New Fast Automatic Daffodils (later shortened to New FADS) were an alternative rock group from Manchester, England, active between 1988 and 1995.

History
The band was formed in 1988 by former members of the punk rock group Pariah. Dolan Hewison, Justin Crawford, Perry Saunders and Icarus Wilson-Wright were former students at Manchester Polytechnic, while Andy Spearpoint attended drama school. The name comes from a poem by Adrian Henri that mixed an advertisement for a yellow Dutch car with a Wordsworth poem. Often associated with the 'Madchester' scene of the late 1980s, but never really part of that scene, the band's debut single, "Lions" was released in 1989 on Playtime records (then home to Inspiral Carpets), followed the same year by the Music Is Shit EP. In 1990, they signed to Play It Again Sam Records, September of that year seeing the release of "Fishes Eyes", and debut album Pigeonhole appearing in November, which reached the UK top 50.

┄┄┄┄┄┄┄┄┄┄

## Short task 1
In the New Fast Automatic Daffodils history, which label released the band's debut single "Lions"?
## Short task 2
Extend the New Fast Automatic Daffodils history past its final sentence.

## Material
┄┄┄┄┄┄┄┄┄┄

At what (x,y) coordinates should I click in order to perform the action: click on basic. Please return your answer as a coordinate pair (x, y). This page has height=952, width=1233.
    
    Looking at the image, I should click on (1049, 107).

┄┄┄┄┄┄┄┄┄┄

## Task result 1
Playtime records

## Task result 2
In March 1991, the British music magazine, NME, reported that the band were appearing at the 'Great Indie Festival - A Midsummer's Day Dream' at Milton Keynes Bowl in June that year. Also on the bill were 808 State, Gary Clail, Shades of Rhythm, The Shamen, Paris Angels plus Flowered Up. Further singles followed in 1991 and 1992, with second album Body Exit Mind issued in October 1992 (reaching No. 57 in the UK). 1994 saw the band shorten their name to New FADS, with 2 EPs released that year, before a final album, Love It All in 1995. The band split up in 1995.

The band recorded three sessions for John Peel's radio show, the first two of which were compiled onto an album, The Peel Sessions in 1991. Their song "Big" also reached No. 14 in the Festive Fifty in 1990 and featured on the influential 1990 compilation album Happy Daze. Their lone charting success in the United States was the single "Stockholm", which reached No. 30 on the Billboard Modern Rock charts in 1993.

Singer Andy Spearpoint also flirted with acting, having a small part in Coronation Street.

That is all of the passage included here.